Error: Too many function arguments
│ 
│   on LB.tf line 72, in resource "google_compute_target_https_proxy" "https":
│   70:   ssl_certificates = flatten( 
│   71:     google_compute_managed_ssl_certificate.cert.id,
│   72:     google_compute_managed_ssl_certificate.certs[*].id
│   73:   )
│     ├────────────────
│     │ google_compute_managed_ssl_certificate.cert.id will be known only after apply
│     │ google_compute_managed_ssl_certificate.certs will be known only after apply
│ 
│ Function "flatten" expects only 1 argument(s).
╵

The splat on the certs appears as if its being ignored entirely. :exploding_head:

bah! it still shows the same error with TF 1.1.8 :cry:

This error is saying that flatten expects only a single list to flatten. I think this was just a small mistake on @maxb’s part; they probably meant to pass those two values as elements of a list, like this:

  ssl_certificates = flatten([
    google_compute_managed_ssl_certificate.cert.id,
    google_compute_managed_ssl_certificate.certs[*].id
  ])

Notice the extra [ after flatten( and the extra ] before the closing ).

The flatten function takes a list that might possibly contain other lists and “flattens” those nested lists into their parent, so that the result is guaranteed to be a sequence of non-list values. in this case, since .id is always a string, the result will be a flat list of strings, whereas before (in your original error message) element 1 of the list was itself a list of strings, and thus Terraform reported an error.
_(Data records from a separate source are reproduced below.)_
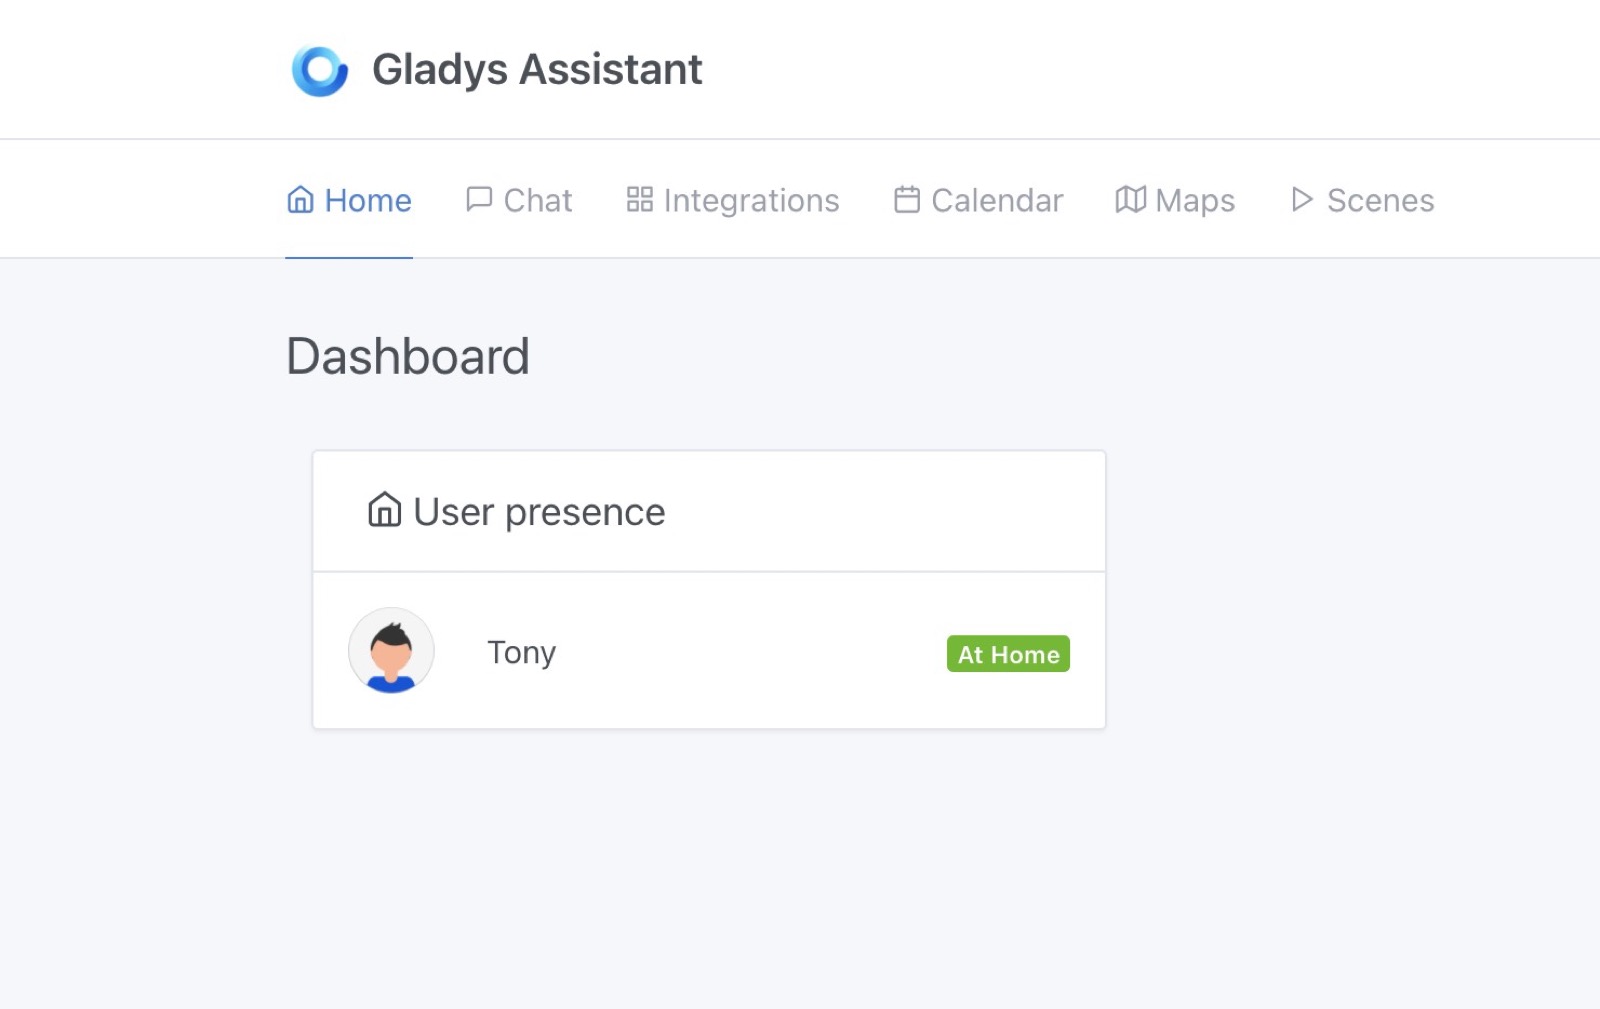This screenshot has height=1009, width=1600.
Task: Click the Maps folded-map icon
Action: 1130,199
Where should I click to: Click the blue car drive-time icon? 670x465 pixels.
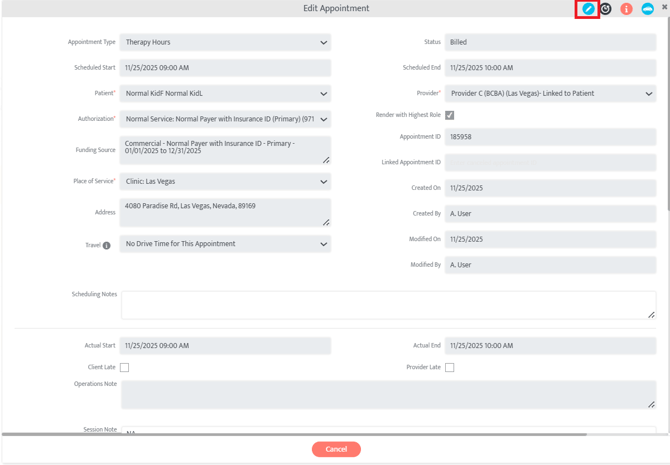[647, 9]
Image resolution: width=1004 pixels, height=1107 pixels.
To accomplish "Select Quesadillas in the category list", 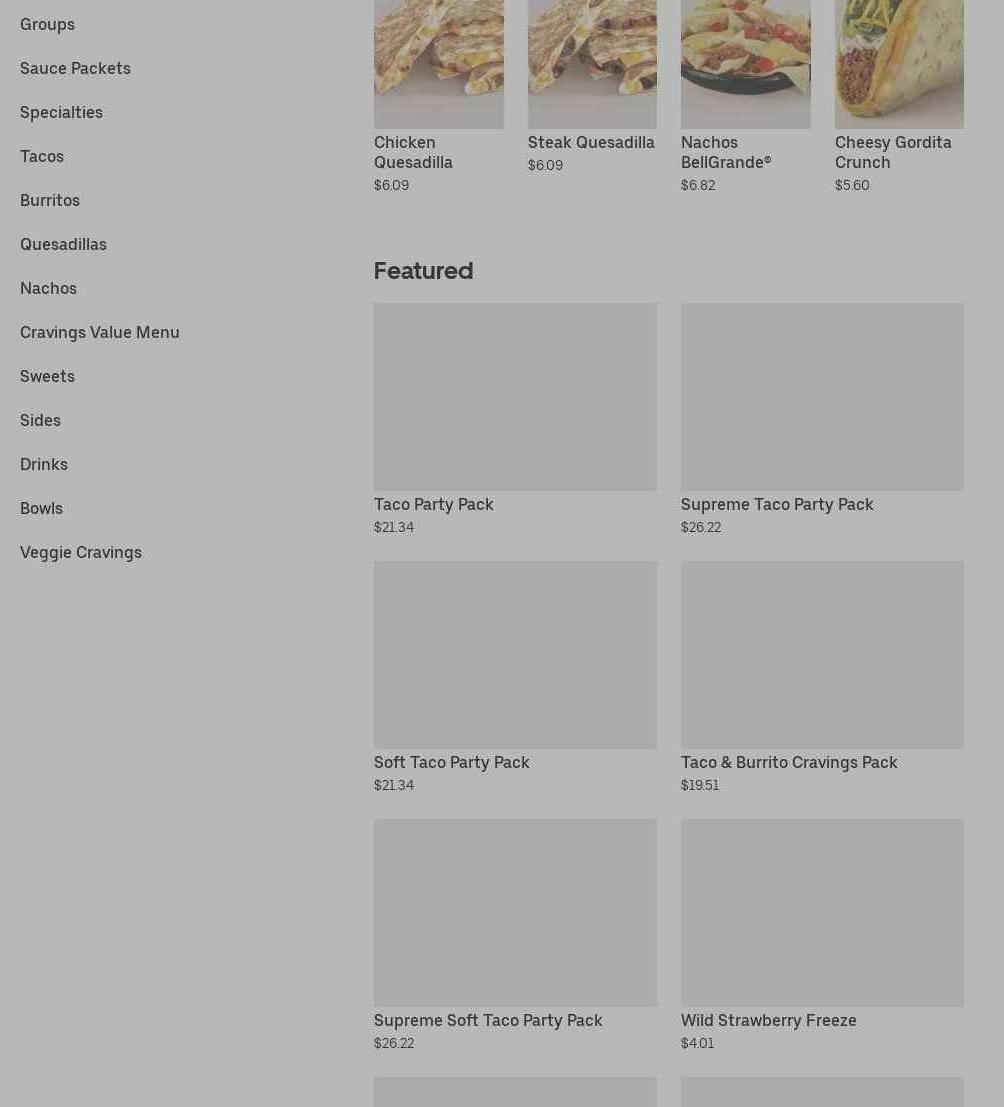I will click(64, 244).
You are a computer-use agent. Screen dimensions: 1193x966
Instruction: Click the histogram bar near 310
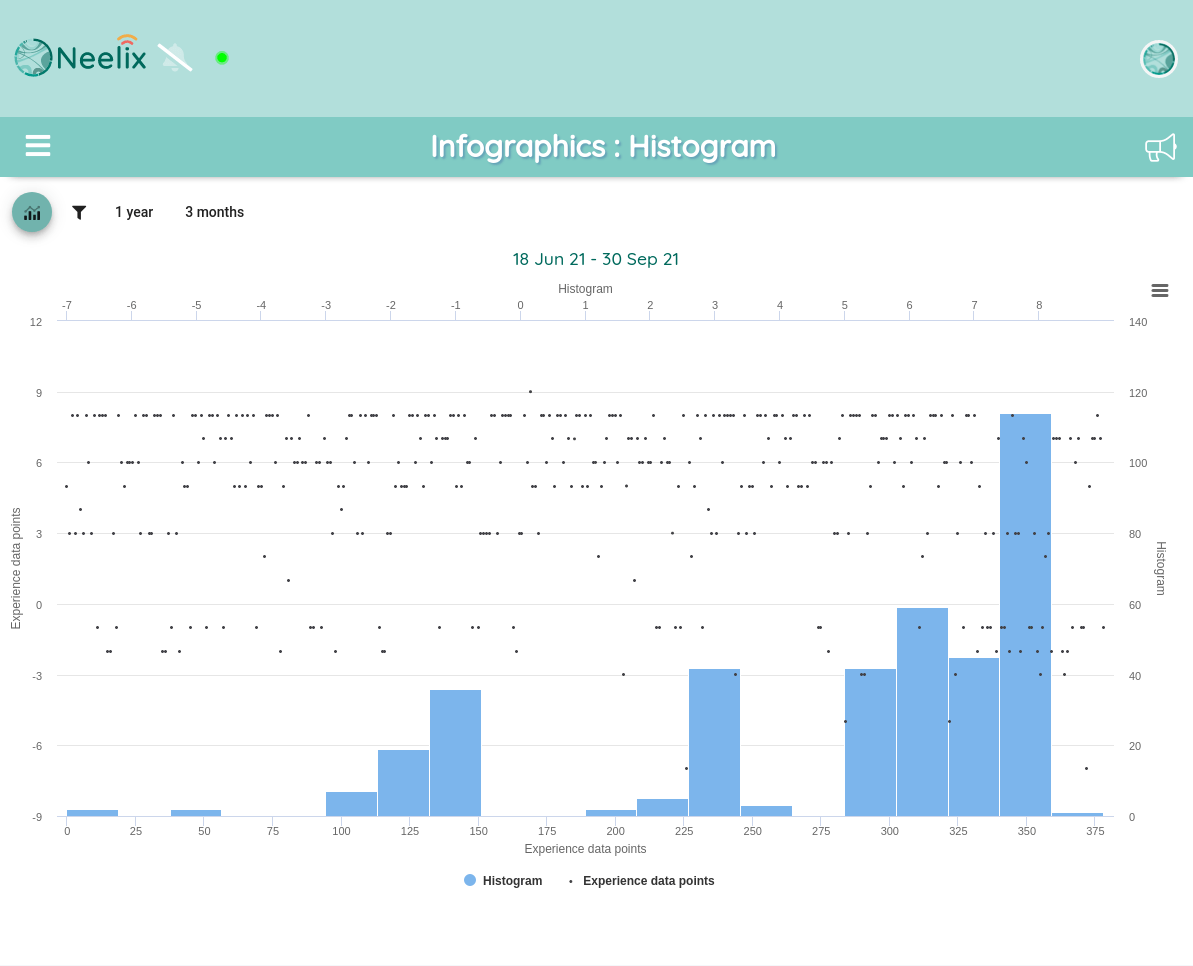click(x=922, y=712)
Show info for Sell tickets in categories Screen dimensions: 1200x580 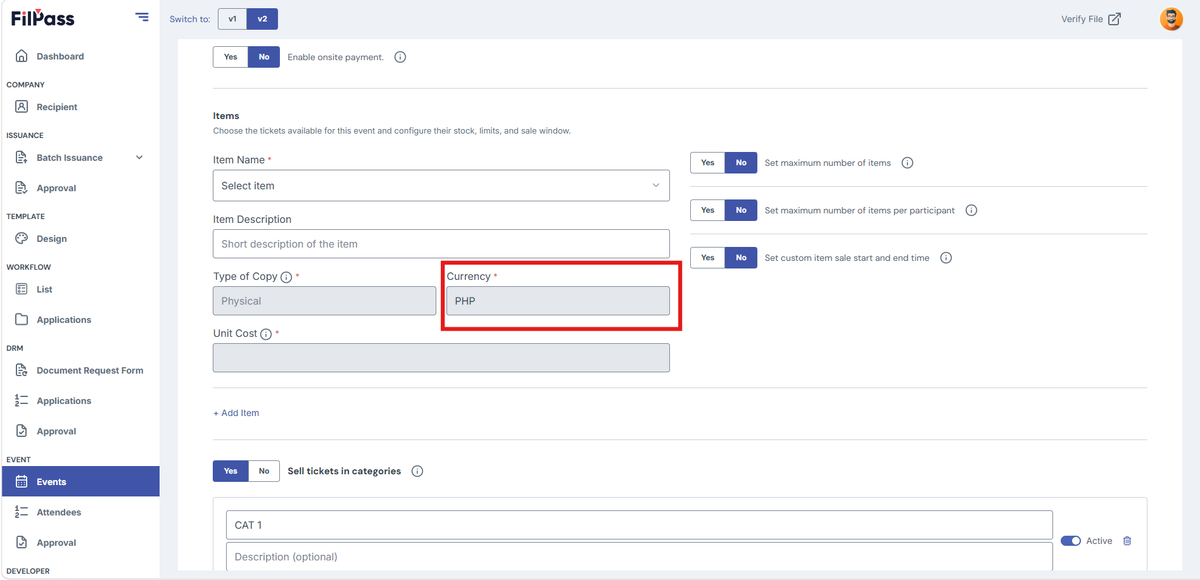[417, 471]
I think there is a further problem here that flatten alone won’t solve: google_compute_managed_ssl_certificate.certs is using for_each rather than count and so that expression produces a mapping rather than a sequence (this mapping was the “object with two attributes” that the error message mentioned) and so you’ll need one more step of taking the values from that object in order to make it compatible with [*]:

  ssl_certificates = flatten([
    google_compute_managed_ssl_certificate.cert.id,
    values(google_compute_managed_ssl_certificate.certs)[*].id
  ])

The values function takes a mapping (a map or an object), discards the keys or attribute names and returns just a list of the element/attribute values.

There’s a bunch of stuff going on here so I want to break this down a bit to make sure it’s clear what happened here. In the following I’m going to use simple strings like "a", "b", etc to represent distinct certificate IDs because the exact string values aren’t important here; this is about the shape of the data structure that the strings are within, not the strings themselves.

In your original example, you were setting ssl_certificates something like this:

  ssl_certificates = [
    "a",
    {
      domain1 = "b"
      domain2 = "c"
    }
  ]

Terraform therefore complained that element 1 of that list isn’t a string, and told you it was an object with two attributes. Those two attributes are domain1 and domain2 in the above.

Adding the values function call around google_compute_managed_ssl_certificate.certs turns that object into a list by discarding the attribute names, giving a data structure like this:

  ssl_certificates = [
    "a",
    ["b", "c"]
  ]

This is a bit closer, but still not right: ["b", "c"] is not a string.

So then we get to @maxb’s suggestion of using flatten, which (when combined with values as in my final example above) produces the following final value:

  ssl_certificates = [
    "a",
    "b",
    "c",
  ]

…and this value is now of an acceptable type for the provider’s schema for this ssl_certificates argument, and so it should work.